Concrete tool for caching compiled Vulkan compute pipelines and managing GPU memory pools for optimized inference provided by the ncnn library.

Description

The PipelineCache class caches compiled Vulkan compute pipelines using MurmurHash3-based keys. It stores shader modules, descriptor set layouts, pipeline layouts, and pipeline objects, avoiding expensive recompilation. The cache is populated on first use and subsequent requests for the same pipeline configuration return the cached version.

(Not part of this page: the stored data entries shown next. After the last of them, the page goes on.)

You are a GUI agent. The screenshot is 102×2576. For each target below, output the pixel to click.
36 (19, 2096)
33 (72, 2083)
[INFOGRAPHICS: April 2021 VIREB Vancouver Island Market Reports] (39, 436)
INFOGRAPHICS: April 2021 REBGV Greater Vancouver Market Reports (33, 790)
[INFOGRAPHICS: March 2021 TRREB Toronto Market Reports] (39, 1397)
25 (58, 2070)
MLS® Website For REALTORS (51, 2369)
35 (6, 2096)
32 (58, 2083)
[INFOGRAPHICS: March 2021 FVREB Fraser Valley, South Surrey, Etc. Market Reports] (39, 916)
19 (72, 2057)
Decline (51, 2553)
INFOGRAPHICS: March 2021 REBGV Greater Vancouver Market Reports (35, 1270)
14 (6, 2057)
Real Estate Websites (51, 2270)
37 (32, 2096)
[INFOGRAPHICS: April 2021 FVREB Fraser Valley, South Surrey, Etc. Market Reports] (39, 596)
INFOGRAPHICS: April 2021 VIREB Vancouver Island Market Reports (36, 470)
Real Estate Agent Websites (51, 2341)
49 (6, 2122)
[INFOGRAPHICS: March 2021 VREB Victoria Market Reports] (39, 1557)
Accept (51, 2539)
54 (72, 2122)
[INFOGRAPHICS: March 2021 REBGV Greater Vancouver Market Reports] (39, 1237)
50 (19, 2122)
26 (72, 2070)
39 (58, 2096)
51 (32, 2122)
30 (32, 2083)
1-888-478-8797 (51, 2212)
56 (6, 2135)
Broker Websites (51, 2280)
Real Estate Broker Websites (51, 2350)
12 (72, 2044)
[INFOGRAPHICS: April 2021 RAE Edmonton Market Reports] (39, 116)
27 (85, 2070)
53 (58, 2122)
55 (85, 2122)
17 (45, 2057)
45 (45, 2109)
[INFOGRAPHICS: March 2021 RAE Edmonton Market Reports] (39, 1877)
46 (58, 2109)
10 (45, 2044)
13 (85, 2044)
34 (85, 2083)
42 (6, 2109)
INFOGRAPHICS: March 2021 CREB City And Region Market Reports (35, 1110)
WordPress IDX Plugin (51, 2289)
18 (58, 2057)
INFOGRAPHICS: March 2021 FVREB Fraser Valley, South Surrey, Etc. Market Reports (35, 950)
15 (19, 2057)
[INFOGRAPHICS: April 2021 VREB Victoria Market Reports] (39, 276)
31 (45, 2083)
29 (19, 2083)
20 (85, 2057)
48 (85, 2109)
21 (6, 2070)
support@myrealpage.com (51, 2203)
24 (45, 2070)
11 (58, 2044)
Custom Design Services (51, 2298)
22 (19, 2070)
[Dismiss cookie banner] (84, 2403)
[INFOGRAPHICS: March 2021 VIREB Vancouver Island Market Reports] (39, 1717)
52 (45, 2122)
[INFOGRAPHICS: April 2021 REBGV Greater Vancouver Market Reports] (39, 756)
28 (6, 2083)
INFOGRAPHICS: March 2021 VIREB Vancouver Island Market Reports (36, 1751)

VkBlobAllocator manages GPU memory in pooled blocks (default 16MB), sub-allocating for individual tensors. VkCompute manages Vulkan command buffer recording with operations like record_upload, record_download, record_pipeline, and submit_and_wait for batched GPU execution.

Usage

Pipeline caching is automatic via net.opt.pipeline_cache. Custom memory allocators can be configured for fine-grained control over GPU memory pooling. Use VkCompute::submit_and_wait() to synchronize GPU operations when needed.

Code Reference

Source Location

  • Repository: ncnn
  • File: src/pipelinecache.h, src/pipelinecache.cpp, src/command.h, src/command.cpp
  • Lines: pipelinecache.h:L18-65 (PipelineCache class), pipelinecache.cpp:L1-498 (implementation with MurmurHash3), command.h:L22-86 (VkCompute class), command.h:L67 (submit_and_wait)

Signature

namespace ncnn {

class PipelineCache
{
public:
    explicit PipelineCache(const VulkanDevice* _vkdev);
    virtual ~PipelineCache();

    void clear();

    // Get or create a cached pipeline from SPIR-V data
    int get_pipeline(
        const uint32_t* spv_data, size_t spv_data_size,
        const std::vector<vk_specialization_type>& specializations,
        uint32_t local_size_x, uint32_t local_size_y, uint32_t local_size_z,
        uint32_t subgroup_size,
        VkShaderModule* shader_module,
        VkDescriptorSetLayout* descriptorset_layout,
        VkPipelineLayout* pipeline_layout,
        VkPipeline* pipeline,
        VkDescriptorUpdateTemplateKHR* descriptor_update_template,
        ShaderInfo& shader_info
    ) const;

    // Get or create from built-in shader index
    int get_pipeline(
        int shader_type_index, const Option& opt,
        const std::vector<vk_specialization_type>& specializations,
        uint32_t local_size_x, uint32_t local_size_y, uint32_t local_size_z,
        uint32_t subgroup_size,
        VkShaderModule* shader_module,
        VkDescriptorSetLayout* descriptorset_layout,
        VkPipelineLayout* pipeline_layout,
        VkPipeline* pipeline,
        VkDescriptorUpdateTemplateKHR* descriptor_update_template,
        ShaderInfo& shader_info
    ) const;
};

class VkCompute
{
public:
    explicit VkCompute(const VulkanDevice* vkdev);

    void record_upload(const Mat& src, VkMat& dst, const Option& opt);
    void record_download(const VkMat& src, Mat& dst, const Option& opt);
    void record_pipeline(const Pipeline* pipeline, ...);
    int submit_and_wait();
    int reset();
};

} // namespace ncnn

Import

#include "pipelinecache.h"
#include "command.h"
#include "gpu.h"

I/O Contract

Inputs

Name Type Required Description
vkdev const VulkanDevice* Yes Vulkan device for pipeline creation
spv_data const uint32_t* Yes SPIR-V shader bytecode
specializations std::vector<vk_specialization_type> Yes Shader specialization constants
local_size_x/y/z uint32_t Yes Workgroup dimensions

Outputs

Name Type Description
pipeline VkPipeline* Compiled (or cached) Vulkan compute pipeline
shader_module VkShaderModule* Compiled shader module
descriptor_update_template VkDescriptorUpdateTemplateKHR* Template for efficient descriptor updates

Usage Examples

Automatic Pipeline Caching (Default Usage)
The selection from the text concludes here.